-- START TEXT SECTION --

We are all blessed in many ways, we just need to focus on positives, rather than negatives.
Right now I have chosen a book, an intriguing pilgrim travelogue, ‘ DEVABHOOMIYILUDE ‘ written by M. K. Ramachandran . The pilgrim spot is MOUNT KAILASH , a mountain in the Kinnaur district of the Indian state, Himachal Pradesh. MOUNT KAILASH of Kinnaur……. in mythology ,considered to be the winter abode of Lord Shiva. The natural LINGAM is 98 ft high and never covered with snow even when the entire mountains surrounding it have 30-40 ft snow in winters. Sun sets opposite to this mountain. The Kinnaur Kailash has a height of 6500 meters and is considered as sacred by both Hindus and Bhuddist. One of my greatest wish is to ascend this pilgrim spot , atleast once in this life time.
Once again I wish all my friends a beautiful year ahead !
I am here again to spread some more notes on positive thoughts !
All of us feel shattered by events at times, but the disciplined among us not only cope, they also emerge stronger. The positive emotions generated in us are easy to live with and are more than welcome but the negative ones are hard to endure. While human beings are capable of deep and varying emotions, they are also mercifully blessed with the power to think. And it is this rational part of the mind which can help to undo the damage that our emotions can do to us.
In the words of Shekspheare, ‘There is nothing good or badbut thinking makes it so.’ This well known saying might seem very simplistic, but it is a fact that behind every emotion there is always a thought, even though we might not be consciously aware of it. And since we can control our thoughts, the practice of thinking positively is worth cultivating.

-- END TEXT SECTION --
-- START GIVEN MATERIAL --

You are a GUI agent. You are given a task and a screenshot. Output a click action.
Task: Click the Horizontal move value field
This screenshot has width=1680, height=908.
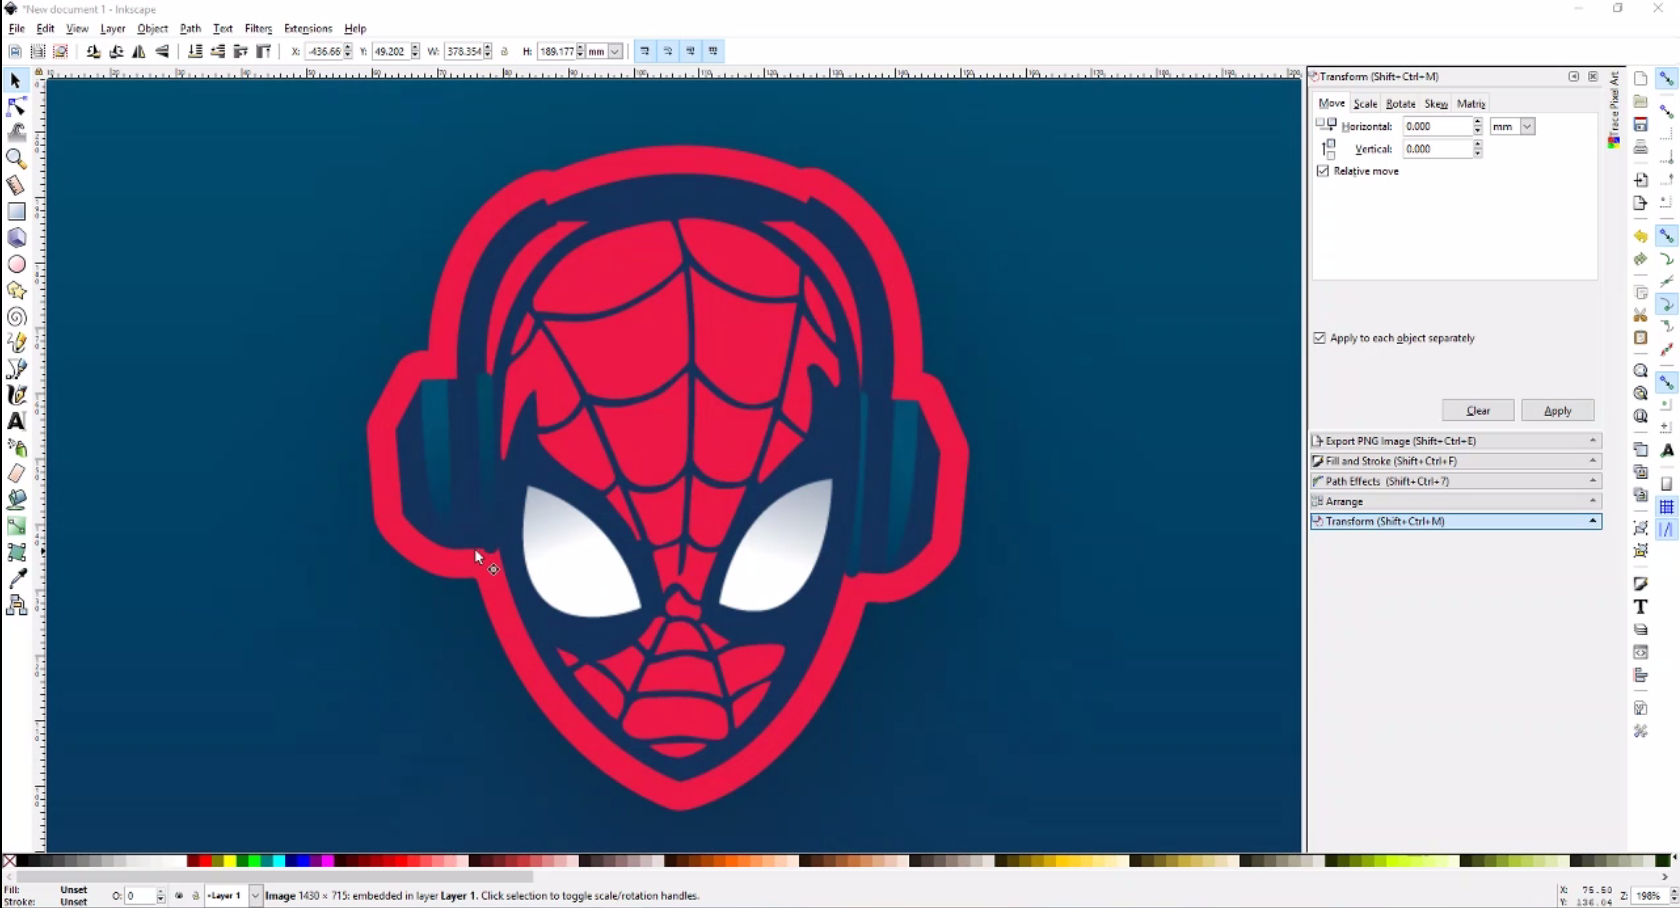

-- END GIVEN MATERIAL --

### TASKS
a – In the blog post above, how high is the natural lingam on Kinnaur Kailash?
b – Reproduce the passage from the blog post above word for word, starting at the words "I am here again" and ending after "can do to us.".

### RESPONSES TO THE EXERCISE
a – 98 ft

b –
I am here again to spread some more notes on positive thoughts !
All of us feel shattered by events at times, but the disciplined among us not only cope, they also emerge stronger. The positive emotions generated in us are easy to live with and are more than welcome but the negative ones are hard to endure. While human beings are capable of deep and varying emotions, they are also mercifully blessed with the power to think. And it is this rational part of the mind which can help to undo the damage that our emotions can do to us.